Django performance testing – a real world example

28 April 2008

About a week ago Andrew and I launched a new Django-powered site called Hey! Wall. It’s a social site along the lines of “the wall” on social networks and gives groups of friends a place to leave messages, share photos, videos and links.

We wanted to gauge performance and try some server config and code changes to see what steps we could take to improve it. We tested using httperf and doubled performance by making some optimisations.

Server and Client

The server is a Xen VPS from Slicehost with 256MB RAM running Debian Etch. It is located in the US Midwest.

For testing, the client is a Xen VPS from Xtraordinary Hosting, located in the UK. Our normal Internet access is via ADSL which makes it difficult to make enough requests to the server. Using a well-connected VPS as the client means we can really hammer the server.

Server spec caveats

It’s hard to say exactly what the server specs are. The VPS has 256MB RAM and is hosted with similar VPSes, probably on a quad core server with 16GB RAM. That’s a maximum of 64 VPSes on the physical server, assuming it is full of 256MB slices. If the four processors are 2.4GHz, that’s 9.6GHz total, divided by 64 gives a minimum of 150MHz of CPU.

On a Xen VPS, you get a fixed allocation of memory and CPU without contention, but usually any available CPU on the machine can be used. If other VPSes on the same box are idle, your VPS can make use of more of the CPU. This probably means more CPU was used during testing and perhaps more for some tests than for others.

Measuring performance with httperf

There are various web performance testing tools around including ab (from Apache), Flood and httperf. We went with httperf for no particular reason.

An httperf command looks something like:

httperf --hog --server=example.com --uri=/ --timeout=10 --num-conns=200 --rate=5

In this example, we’re requesting http://example.com/ 200 times, with up to 5 requests per second.

Testing Plan

Some tools support sessions and try to emulate users performing tasks on your site. We went with a simple brute-force test to get an idea of how many requests per second the site could handle.

The basic approach is to make a number of requests and see how the server responds: a status 200 is good, a status 500 is bad. Increase the rate (the number of requests made per second) and try again. When it starts returning lots of 500s, you’ve reached a limit.

Monitoring server resources

The other side is knowing what the server is doing in terms of memory and CPU use. To track this, we run top and log the output to a file for later review. The top command is something like:

top -b -d 3 -U www-data > top.txt

In this example we’re logging information on processes running as user www-data every three seconds. If you want to be more specific, instead of -U username you can use -p 1, 2, 3 where 1, 2 and 3 are pids (process ids of processes you want to watch).

The web server is Lighttpd with Python 2.5 running as FastCGI processes. We didn’t log information on the database process (PostgreSQL), though that could be useful.

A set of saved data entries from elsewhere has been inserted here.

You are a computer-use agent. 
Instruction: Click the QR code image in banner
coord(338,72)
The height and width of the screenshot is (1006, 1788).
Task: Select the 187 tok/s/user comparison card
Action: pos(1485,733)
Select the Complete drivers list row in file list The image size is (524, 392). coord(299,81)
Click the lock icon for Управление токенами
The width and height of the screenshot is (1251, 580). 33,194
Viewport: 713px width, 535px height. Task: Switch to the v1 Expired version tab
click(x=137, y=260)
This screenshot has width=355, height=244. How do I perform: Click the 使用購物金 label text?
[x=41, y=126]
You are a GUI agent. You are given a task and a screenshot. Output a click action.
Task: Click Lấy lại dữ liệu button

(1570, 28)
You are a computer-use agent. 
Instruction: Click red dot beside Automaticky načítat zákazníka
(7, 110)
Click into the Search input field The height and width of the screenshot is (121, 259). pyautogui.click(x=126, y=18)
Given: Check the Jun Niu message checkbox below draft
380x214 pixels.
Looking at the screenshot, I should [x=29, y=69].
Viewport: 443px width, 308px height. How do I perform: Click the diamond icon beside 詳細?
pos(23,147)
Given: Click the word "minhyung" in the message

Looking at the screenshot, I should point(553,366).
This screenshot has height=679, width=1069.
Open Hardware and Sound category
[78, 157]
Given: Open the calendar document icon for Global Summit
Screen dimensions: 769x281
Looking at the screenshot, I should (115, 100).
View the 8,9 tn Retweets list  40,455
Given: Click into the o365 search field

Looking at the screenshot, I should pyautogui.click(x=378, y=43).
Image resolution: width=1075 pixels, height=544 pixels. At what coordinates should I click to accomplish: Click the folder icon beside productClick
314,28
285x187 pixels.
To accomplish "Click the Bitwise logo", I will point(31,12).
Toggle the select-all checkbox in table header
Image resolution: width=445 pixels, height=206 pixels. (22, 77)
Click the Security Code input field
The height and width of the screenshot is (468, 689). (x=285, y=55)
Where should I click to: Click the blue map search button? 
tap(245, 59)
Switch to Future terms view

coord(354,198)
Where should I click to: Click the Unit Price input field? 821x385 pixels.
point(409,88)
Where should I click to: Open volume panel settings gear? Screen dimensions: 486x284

Another useful tool is vmstat, particularly the swap columns which show how much memory is being swapped. Swapping means you don’t have enough memory and is a performance killer. To repeatedly run vmstat, specify the number of seconds between checks. e.g.

vmstat 2

Authenticated requests with httperf

httperf makes simple GET requests to a URL and downloads the html (but not any of the media). Requesting public/anonymous pages is easy, but what if you want a page that requires login?

httperf can pass request headers. Django authentication (from django.contrib.auth) uses sessions which rely on a session id held in a cookie on the client. The client passes the cookie in a request header. You see where this is going.

Log in to the site and check your cookies. There should be one like sessionid=97d674a05b2614e98411553b28f909de. To pass this cookie using httperf, use the --add-header option. e.g.

httperf ... --add-header='Cookie: sessionid=97d674a05b2614e98411553b28f909de\n'

Note the \n after the header. If you miss it, you will probably get timeouts for every request.

Which pages to test

With this in mind we tested two pages on the site:

home: anonymous request to the home page
wall: authenticated request to a “wall” which contains content retrieved from the database

Practically static versus highly dynamic

The home page is essentially static for anonymous users and just renders a template without needing any data from the database.

The wall page is very dynamic, with the main data retrieved from the database. The template is rendered specifically for the user with dates set to the user’s timezone, “remove” links on certain items, etc. The particular wall we tested has about 50 items on it and before optimisation made about 80 database queries.

For the first test we had two FastCGI backends running, able to accept requests for Django.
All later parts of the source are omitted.